■ Records for processing
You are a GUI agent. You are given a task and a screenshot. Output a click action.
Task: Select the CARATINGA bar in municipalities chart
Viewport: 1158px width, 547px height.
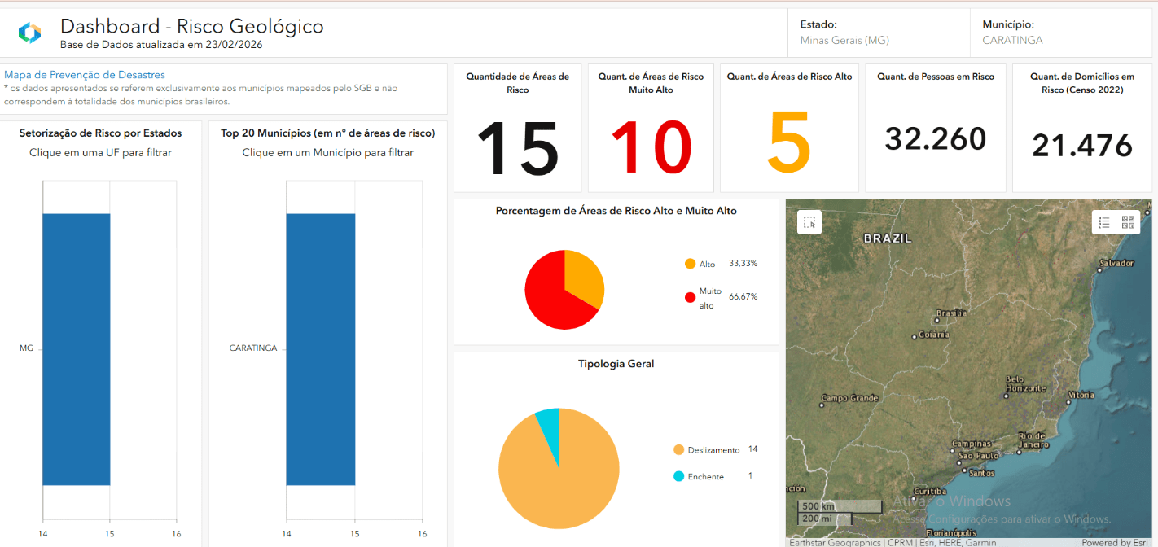[x=320, y=349]
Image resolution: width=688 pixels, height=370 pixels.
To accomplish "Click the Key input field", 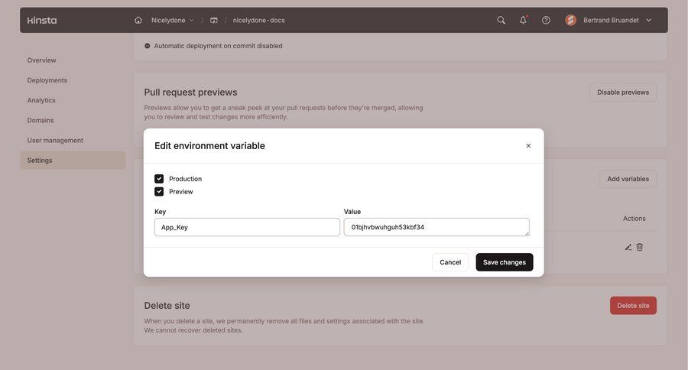I will point(247,227).
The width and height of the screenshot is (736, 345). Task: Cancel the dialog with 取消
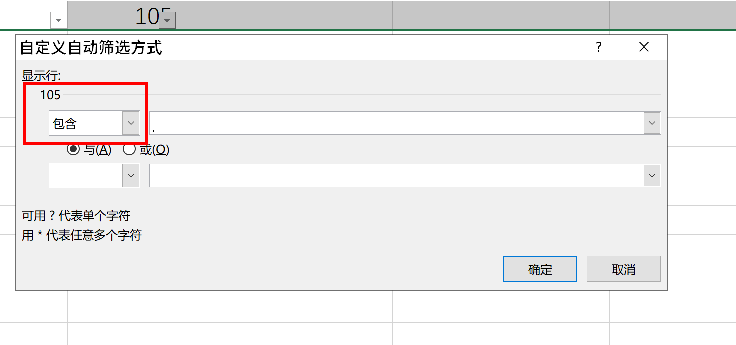click(x=624, y=269)

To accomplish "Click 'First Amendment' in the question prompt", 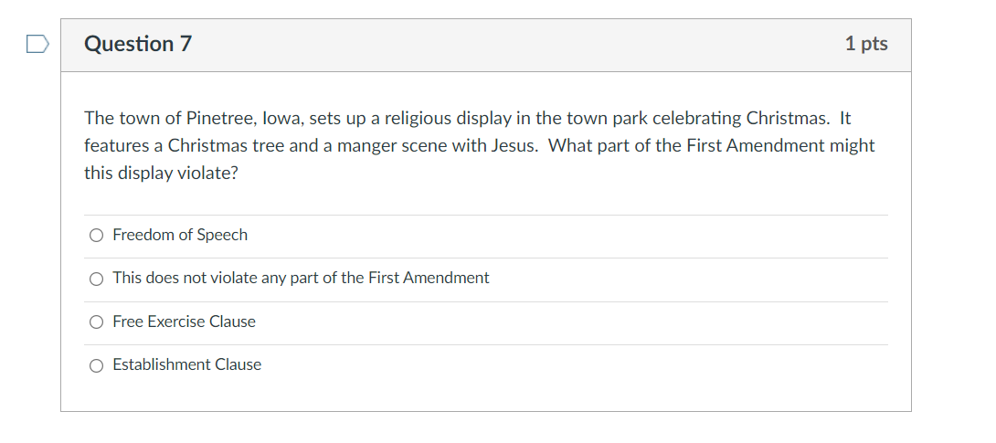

■ Task requirements
Restate, word for word, each line from the line containing "The width and" through the end of the entries above; the pictures are not part of the copy.

■ Response to this exercise
The width and height of the screenshot is (736, 345). Task: Cancel the dialog with 取消
click(x=624, y=269)

To accomplish "Click 'First Amendment' in the question prompt", 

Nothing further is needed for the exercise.